→ What the task asks: From the data that follows, set down exactly the lines from the one with "This screenshot has height=816, width=1157." through the one with "the 1↑ push", counting both. Pictures stay out.

→ Task material:
+ + + +

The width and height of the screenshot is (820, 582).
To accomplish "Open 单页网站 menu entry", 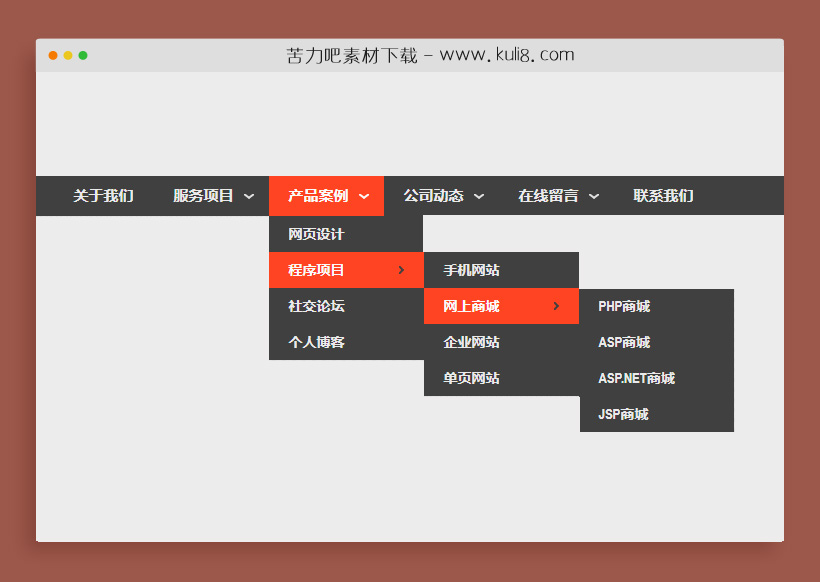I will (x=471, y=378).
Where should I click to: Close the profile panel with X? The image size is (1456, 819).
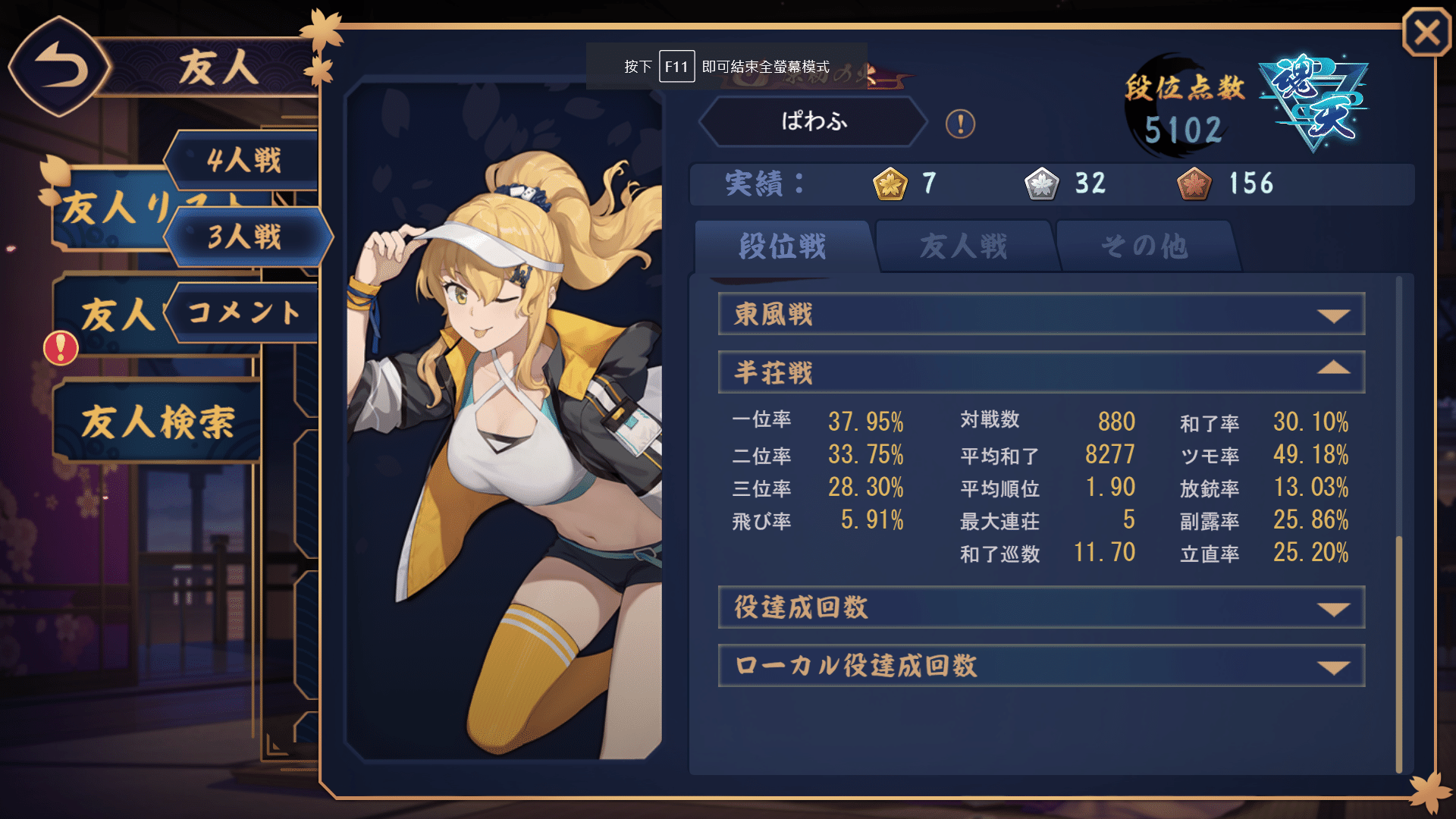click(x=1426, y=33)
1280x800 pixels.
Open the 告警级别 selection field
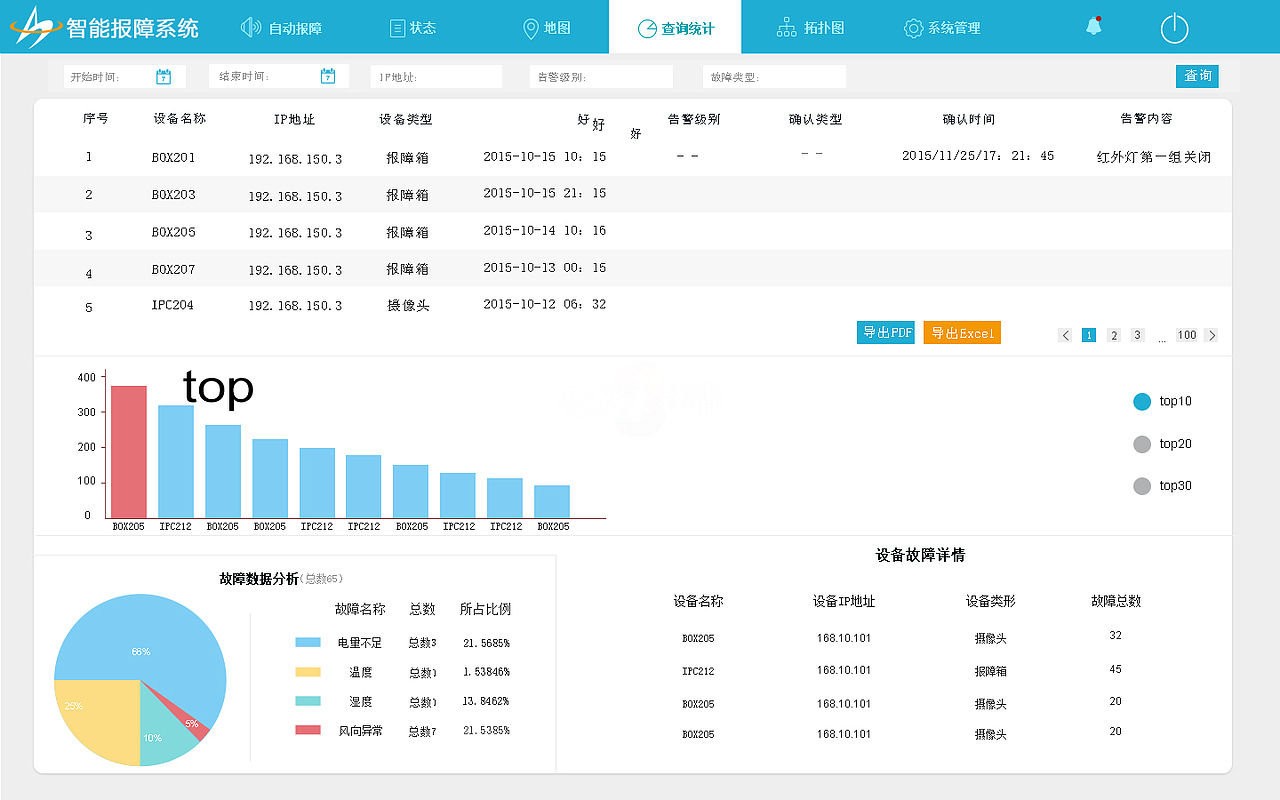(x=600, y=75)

+ + + +

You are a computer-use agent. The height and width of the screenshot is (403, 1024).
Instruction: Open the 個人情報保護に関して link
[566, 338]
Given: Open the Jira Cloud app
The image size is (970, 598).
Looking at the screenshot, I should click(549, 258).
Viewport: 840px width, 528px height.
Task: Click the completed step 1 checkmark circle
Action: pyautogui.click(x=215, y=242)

+ + + +

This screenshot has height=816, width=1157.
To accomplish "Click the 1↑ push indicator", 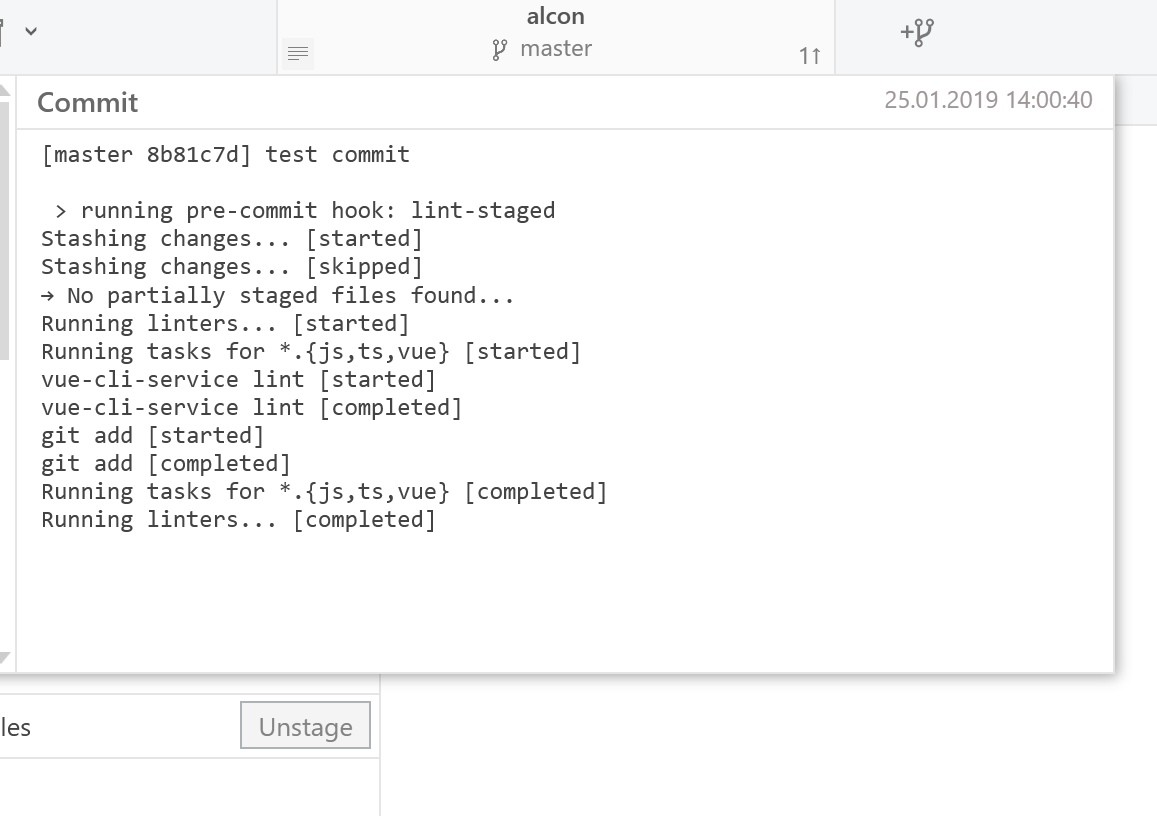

+ + + +

→ Completed task:
This screenshot has height=816, width=1157.
To accomplish "Click the 1↑ push indicator", 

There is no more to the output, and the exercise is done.